Hard Assets Investor: Why did you create the Rogers International Commodity Index?

Jim Rogers: At the end of 1998, I thought the bear market in commodities was coming to an end. I wanted to invest in commodities. So I decided what I’d do is just invest in a commodity index. But then when I went and looked at commodity indexes, they were all so horrible that I couldn’t bring myself to put my money into them.

HAI: When you say “horrible,” what do you mean?

Rogers: For instance, at the time, the Goldman Sachs [Goldman Sachs Commodity Index] was about two-thirds energy. I said, “Gosh, what kind of index is that?’ You might as well invest in oil. More important, they change the index every year.
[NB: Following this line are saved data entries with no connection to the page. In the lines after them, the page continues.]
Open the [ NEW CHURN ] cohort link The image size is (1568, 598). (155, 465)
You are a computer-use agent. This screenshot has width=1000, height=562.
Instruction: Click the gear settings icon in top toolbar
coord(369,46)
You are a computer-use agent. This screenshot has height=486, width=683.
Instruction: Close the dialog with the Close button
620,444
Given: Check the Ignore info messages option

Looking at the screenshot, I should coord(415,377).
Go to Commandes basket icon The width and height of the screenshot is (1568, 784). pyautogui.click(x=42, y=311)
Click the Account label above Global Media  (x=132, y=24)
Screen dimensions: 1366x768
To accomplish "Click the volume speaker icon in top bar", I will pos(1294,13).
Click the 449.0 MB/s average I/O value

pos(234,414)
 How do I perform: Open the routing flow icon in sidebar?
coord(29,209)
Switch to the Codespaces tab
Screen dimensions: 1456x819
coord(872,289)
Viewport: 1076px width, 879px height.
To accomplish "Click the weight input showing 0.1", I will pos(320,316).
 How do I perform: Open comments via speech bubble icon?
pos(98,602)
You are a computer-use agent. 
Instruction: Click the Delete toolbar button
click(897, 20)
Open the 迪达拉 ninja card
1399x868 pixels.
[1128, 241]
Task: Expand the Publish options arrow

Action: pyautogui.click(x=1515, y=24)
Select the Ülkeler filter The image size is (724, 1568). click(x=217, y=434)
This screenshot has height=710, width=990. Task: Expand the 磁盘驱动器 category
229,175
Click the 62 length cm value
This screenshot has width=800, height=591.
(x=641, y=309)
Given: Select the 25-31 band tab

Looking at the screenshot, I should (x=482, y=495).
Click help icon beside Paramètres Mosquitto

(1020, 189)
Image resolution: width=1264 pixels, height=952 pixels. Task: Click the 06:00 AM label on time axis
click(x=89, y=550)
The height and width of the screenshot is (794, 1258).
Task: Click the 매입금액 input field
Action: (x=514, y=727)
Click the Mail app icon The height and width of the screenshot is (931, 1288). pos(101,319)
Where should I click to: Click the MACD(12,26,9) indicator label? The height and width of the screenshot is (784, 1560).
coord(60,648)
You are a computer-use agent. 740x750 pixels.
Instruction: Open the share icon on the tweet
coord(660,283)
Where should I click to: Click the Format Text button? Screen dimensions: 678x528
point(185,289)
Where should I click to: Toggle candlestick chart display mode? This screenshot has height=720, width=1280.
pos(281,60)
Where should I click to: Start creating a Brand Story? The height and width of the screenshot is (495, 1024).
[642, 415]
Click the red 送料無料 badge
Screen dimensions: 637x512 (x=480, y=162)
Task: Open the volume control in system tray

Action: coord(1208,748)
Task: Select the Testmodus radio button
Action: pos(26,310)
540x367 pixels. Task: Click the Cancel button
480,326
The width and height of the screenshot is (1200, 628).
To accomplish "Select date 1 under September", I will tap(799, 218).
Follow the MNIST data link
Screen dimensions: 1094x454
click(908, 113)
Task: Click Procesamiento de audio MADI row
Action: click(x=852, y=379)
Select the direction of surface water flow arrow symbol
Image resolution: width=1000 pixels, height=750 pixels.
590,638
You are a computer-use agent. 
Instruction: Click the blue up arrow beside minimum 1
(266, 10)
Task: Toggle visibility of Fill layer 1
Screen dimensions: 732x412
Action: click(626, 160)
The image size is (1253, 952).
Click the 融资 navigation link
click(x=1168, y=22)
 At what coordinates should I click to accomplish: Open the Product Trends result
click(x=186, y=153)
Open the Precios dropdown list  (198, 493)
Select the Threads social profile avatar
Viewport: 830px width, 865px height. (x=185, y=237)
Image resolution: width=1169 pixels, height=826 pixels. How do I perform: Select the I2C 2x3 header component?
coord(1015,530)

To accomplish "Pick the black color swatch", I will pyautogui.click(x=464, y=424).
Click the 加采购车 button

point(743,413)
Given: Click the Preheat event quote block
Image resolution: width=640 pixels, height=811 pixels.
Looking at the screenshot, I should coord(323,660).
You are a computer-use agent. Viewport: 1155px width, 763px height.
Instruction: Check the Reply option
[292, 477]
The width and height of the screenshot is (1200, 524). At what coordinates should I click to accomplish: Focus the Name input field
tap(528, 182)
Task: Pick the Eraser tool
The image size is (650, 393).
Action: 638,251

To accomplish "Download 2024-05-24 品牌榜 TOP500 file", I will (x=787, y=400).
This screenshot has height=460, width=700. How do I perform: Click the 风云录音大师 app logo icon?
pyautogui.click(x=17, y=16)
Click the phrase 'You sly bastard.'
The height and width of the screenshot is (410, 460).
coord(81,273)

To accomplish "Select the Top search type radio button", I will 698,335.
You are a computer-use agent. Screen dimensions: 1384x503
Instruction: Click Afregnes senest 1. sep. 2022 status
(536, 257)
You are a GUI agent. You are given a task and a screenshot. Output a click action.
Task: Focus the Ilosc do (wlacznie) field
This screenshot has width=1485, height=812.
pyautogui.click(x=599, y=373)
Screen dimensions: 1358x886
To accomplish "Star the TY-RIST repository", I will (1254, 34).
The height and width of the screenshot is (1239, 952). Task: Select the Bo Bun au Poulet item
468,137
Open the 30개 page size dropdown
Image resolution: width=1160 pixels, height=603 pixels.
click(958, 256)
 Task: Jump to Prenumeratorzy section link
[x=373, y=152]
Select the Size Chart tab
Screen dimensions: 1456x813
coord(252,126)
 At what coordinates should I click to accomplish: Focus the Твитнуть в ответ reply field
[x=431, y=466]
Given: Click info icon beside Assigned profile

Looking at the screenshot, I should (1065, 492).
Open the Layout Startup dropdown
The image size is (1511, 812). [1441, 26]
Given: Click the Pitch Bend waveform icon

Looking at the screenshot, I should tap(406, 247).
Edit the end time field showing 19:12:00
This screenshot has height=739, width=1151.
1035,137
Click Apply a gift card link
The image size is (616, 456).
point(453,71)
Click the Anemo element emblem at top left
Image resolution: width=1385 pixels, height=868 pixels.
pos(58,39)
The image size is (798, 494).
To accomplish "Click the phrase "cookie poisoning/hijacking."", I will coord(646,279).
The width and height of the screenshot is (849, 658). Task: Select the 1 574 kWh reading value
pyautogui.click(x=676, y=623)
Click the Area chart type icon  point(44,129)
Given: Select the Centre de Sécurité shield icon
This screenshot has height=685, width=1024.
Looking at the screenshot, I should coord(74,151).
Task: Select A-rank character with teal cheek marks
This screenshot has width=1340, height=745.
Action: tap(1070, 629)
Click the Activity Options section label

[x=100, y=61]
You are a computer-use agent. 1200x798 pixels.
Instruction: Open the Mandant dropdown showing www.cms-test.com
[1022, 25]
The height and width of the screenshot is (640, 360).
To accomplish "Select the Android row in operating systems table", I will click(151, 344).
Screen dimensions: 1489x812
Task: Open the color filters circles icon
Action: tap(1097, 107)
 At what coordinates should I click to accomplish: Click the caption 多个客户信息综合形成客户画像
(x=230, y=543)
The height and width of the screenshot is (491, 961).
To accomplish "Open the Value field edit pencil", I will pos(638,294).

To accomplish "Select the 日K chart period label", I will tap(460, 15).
You have no idea what you’re going to own if you invest in the Goldman Sachs index. In my book, “Hot Commodities,” I have a study which shows the dramatic changes in the Goldman Sachs index.

For instance, one year something’s 26 percent and a few years later it’s 4 percent. I said to them, “How can anybody invest in that? If I invest in the Goldman Sachs index, I have no idea what I’m going to own in three or four years. And you don’t either.” This is my money I’m talking about, I’m not talking about clients’ money. And as you know, Goldman Sachs used to have extensive arbitrages against its own customers. I didn’t have any customers. And I wasn’t interested in arbitraging against customers; I was interested in investing my own money. So I eliminated that one.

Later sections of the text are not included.